▸ TASK PROMPT:
Reproduce the stretch from "Sugarcoated. . ." through "man loves books." in the piece about Byron Borger's bookstore and Candyfreak, word for word.

▸ EXERCISE TEXT:
════════════════

Sugarcoated. . . .

Byron Borger’s July 1, 2004 blog is one of the reasons why I keep telling people that Byron’s Hearts and Minds bookstore is the greatest bookstore in the world. I’ve known Byron for years. His pastor’s heart and love for all things good, true, right, and honorable have combined to make him a businessperson who doesn’t seem like a businessperson (as most of us know them) at all. Rather, he’s a man who’s passionate about life and passionate about the books that take us deeper into understanding what life is truly all about. I often joke that if it was legal for a man to marry books, Byron would be a polygamist! Yes, the man loves books.

A trip to Byron’s store is an adventure. The converted house is jam-packed full of all kinds of stuff. Somehow, Byron knows not only where everything is, but what’s between the front and back covers. All you have to say to Byron is, “I’m looking for something on _________”, and you’ll get a verbal bibliography – annotated, I might add – that can keep your eyes, heart, and mind busy for a long, long time.

Reading Byron’s blog is an adventure in and of itself. Because I like to read widely, I took notice when in July 2004 Byron pointed folks to Steve Almond’s Candyfreak. I made a mental note to “read Candyfreak someday.” I’ve read a few books on candy because I live 10 minutes from Hershey, there’s an M&M/Mars company here in Etown, and I just happen to love eating candy. In fact, one of my favorite childhood memories involves candy: the Halloween night when I filled two paper grocery sacks full of loot that when dumped out, formed a small mountain of sugar on my bed. I finally got around to Candyfreak last month, and I wasn’t disappointed. Subtitled “A Journey Through the Chocolate Underbelly of America,” Candyfreak is not just about the stories of some of America’s not-so-well known regional candy companies and their products, but about life itself. Almond is hilariously funny, a phenomenal writer, and master wordsmith who really knows how to turn a phrase, and a man – like all of us – who is trying to find his place in the world. Somehow, Almond uses candy as the basis for what is in many ways, his memoir.

════════════════

▸ COLLECTED MATERIAL:
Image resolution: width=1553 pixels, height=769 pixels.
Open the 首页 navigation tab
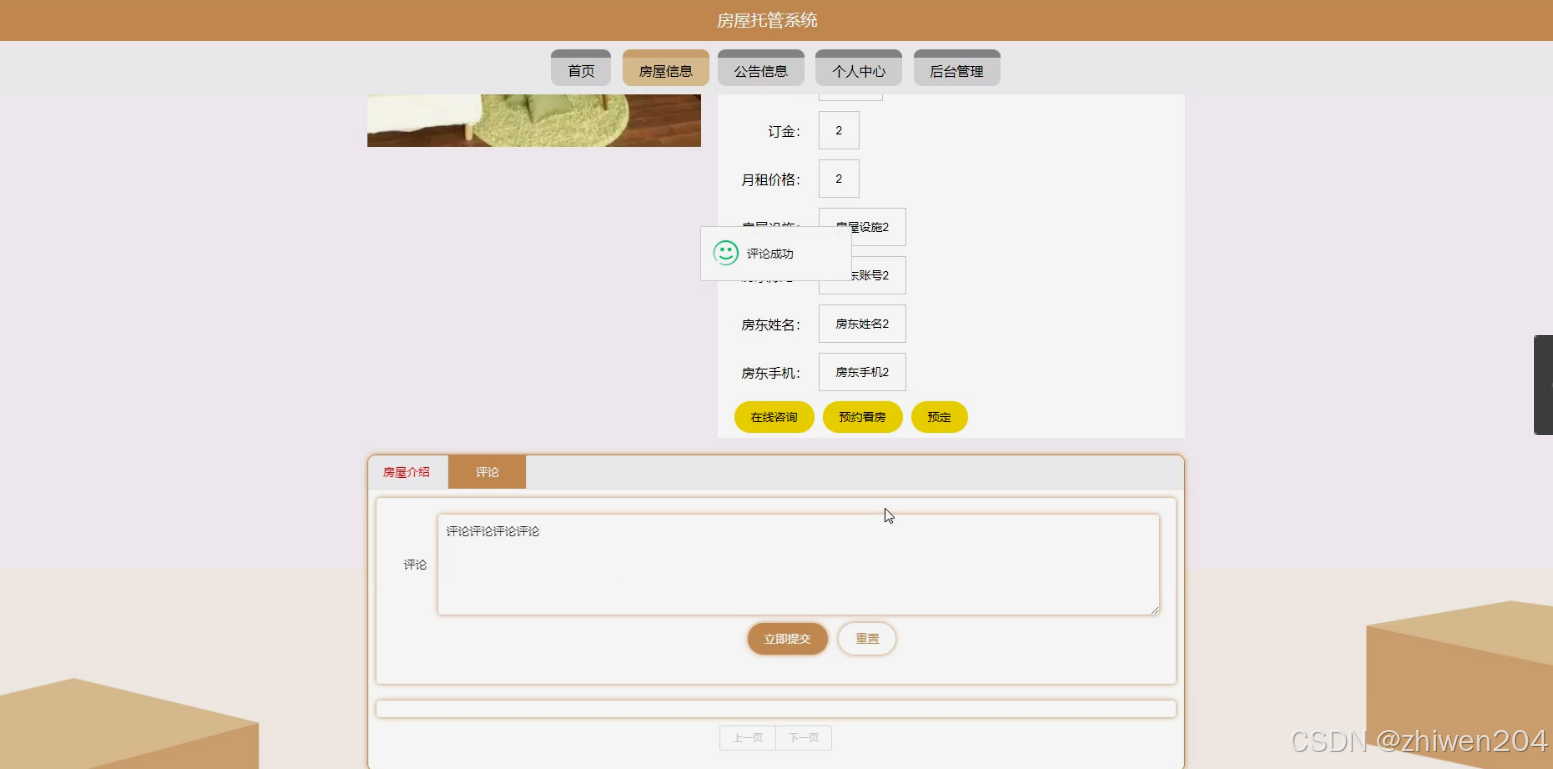coord(580,69)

════════════════

▸ WRITTEN ANSWER:
Sugarcoated. . . .

Byron Borger’s July 1, 2004 blog is one of the reasons why I keep telling people that Byron’s Hearts and Minds bookstore is the greatest bookstore in the world. I’ve known Byron for years. His pastor’s heart and love for all things good, true, right, and honorable have combined to make him a businessperson who doesn’t seem like a businessperson (as most of us know them) at all. Rather, he’s a man who’s passionate about life and passionate about the books that take us deeper into understanding what life is truly all about. I often joke that if it was legal for a man to marry books, Byron would be a polygamist! Yes, the man loves books.